=== Exercise details ===
Continue the excerpt on the responsible APR framework, picking up right after its final sentence.

=== Excerpted text ===

■ ■ ■ ■

Summarizing the available research and published policies, APR issues overlap with those of AI and of automated decision-making more broadly, but comprehensive yet operationalizable and at the same time citizen-centered guidance for projects falling within the APR domain is lacking. Even within the field of AI where a wealth of research has emerged on the topic of responsibility (Andrada et al. 2023), scholars have recently noted that future research will still "need to grapple with questions of fairness, transparency, accountability", including "the use of AI in criminal justice" (Trotta et al. 2023). In this paper, we address this gap by responding to some of the criticism on the lack of frameworks whose individual concepts can be easily operationalized for APR: We present a framework that is easy to follow (e.g., with questions similar to Utrecht University (2021), UK Government (2021)) and that leaves open choices depending on exact circumstances, yet remains specific and concrete enough to be efficiently usable (e.g., through the provision of mitigation strategies for identified issues). Our framework does not seek to be overly prescriptive, but rather to make implementers aware of possible issues and solutions they might want to consider. Finally, it specifically and actively reflects user- and societally oriented issues of APR projects to permit these to be explored explicitly and not be taken lightly in the form of low-level implementation choices.
3 Responsible APR framework
The list of issues that we address with our framework is based on Guitton et al. (2022a), Guitton et al. (2022b). Guitton et al. (2022a) reviewed the existing literature to create a comprehensive list of APR projects’ issues. To demonstrate the viability of this list, Guitton et al. (2022a) applied it to ten real-life cases by gaining insights into these cases through interviews with stakeholders involved in the implementation, thereby discerning whether the issue was actually relevant in the project or not (Guitton et al. 2022b). In this paper, we adopt the same list of issues and developed questions that will permit stakeholders who are involved in APR projects (as well as outside observers) to explore each issue in a structured way and for a specific project. In this process, we observed that for certain issues, these investigation processes converged, and we, hence, decided to merge the underlying issues. In addition to processing the original list of issues in this way and extending it with specific lead questions, we focused on providing practical mitigation support that can be adopted in concrete projects, and correlating each issue with similar challenges in AI projects.
Table 1 provides an overview of the issues that might undermine the responsible conceptualization, implementation, and usage of APR—and that may be discovered, analyzed, and mitigated through our framework. We have grouped the issues into 13 types and elaborate on each of them in the following sections. To assess the risk of a certain issue arising, we propose leading questions (in Table 1) that should be evaluated during the conceptualization of an APR project, to determine whether and if so how to continue the project. In addition, we provide concrete examples of the discussed issues and how the leading questions enable an informed debate about the APR projects. Across all issues, we argue that a re-evaluation of projects during their life-cycle at regular intervals is central and needs to include post-deployment milestones. In addition, we propose that stakeholders who employ our framework commit themselves to publishing an evaluation about its use, what issues had been correctly identified ex ante and before the APR project was deployed, what aspects had been changed, and what aspects were overlooked (and why).

■ ■ ■ ■

=== Data ===
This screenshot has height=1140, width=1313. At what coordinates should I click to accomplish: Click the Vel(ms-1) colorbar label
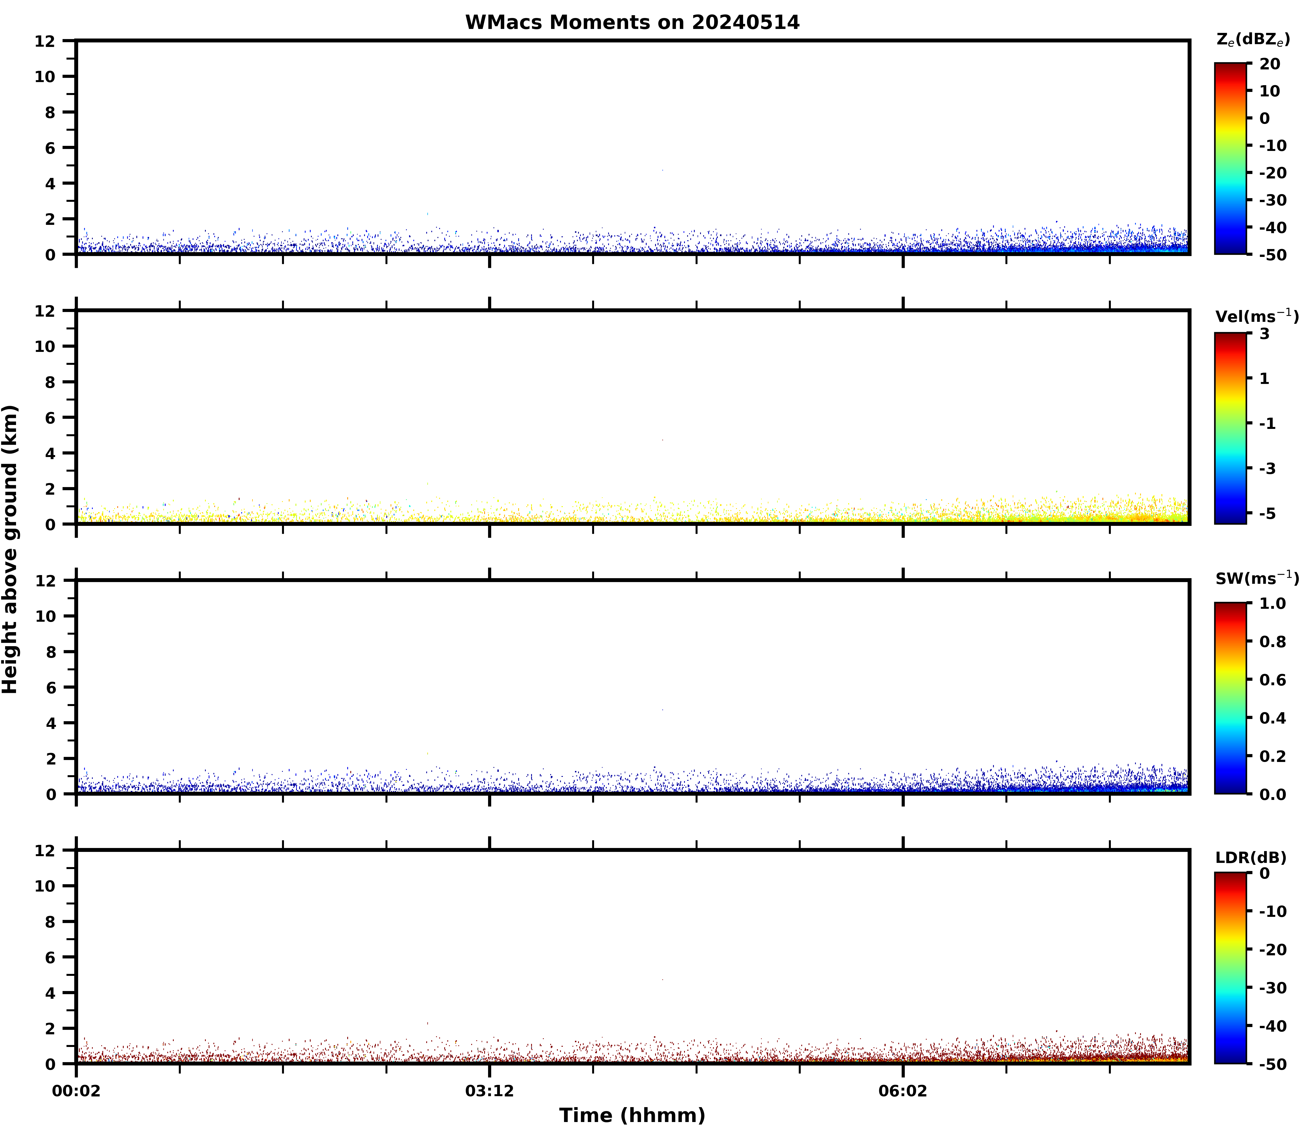tap(1256, 316)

■ ■ ■ ■

=== Task result ===
3.1 Vagueness and balancing of interests
Laws are often formulated in a way that is inherently vague (Endicott 2011) or requires interpretation. This is in part due to the need to remain broadly applicable (Endicott 2011), where courts are called upon to interpret the law and adopt different interpretations (Moses 2020). While natural language may stay vague and is open to different interpretations that require balancing conflicts of interests such as fairness and legal certainty (Radbruch 2006; Hart 2021; Moore 2020), APR projects cannot generally cope with such vagueness, abstractions, and contextualization. Unchecked vagueness when implementing an APR project is however highly prone to lead to ad hoc interpretations by those who create the code that underpins an APR project.
Example
Many traffic laws permit overtaking under certain conditions, one of which is commonly that there needs to be "a suitable gap in front of the road user you plan to overtake”.Footnote 4 While traffic laws typically do not specify technical thresholds (e.g., regarding the specific size of this gap depending on the speed, maximum acceleration, and weather conditions), an APR version of this statement that can be interpreted and utilized fully automatically is required to define such characteristics. Those involved in the creation of the APR project need to be aware of this specific interpretation early in the process since this might readily render an APR project impossible (van Dijck et al. 2023; Emanuilov et al. 2018); further, if deemed feasible, the APR project needs to use an interpretation that remains within the spirit of the law, and the interpretation should be documented appropriately.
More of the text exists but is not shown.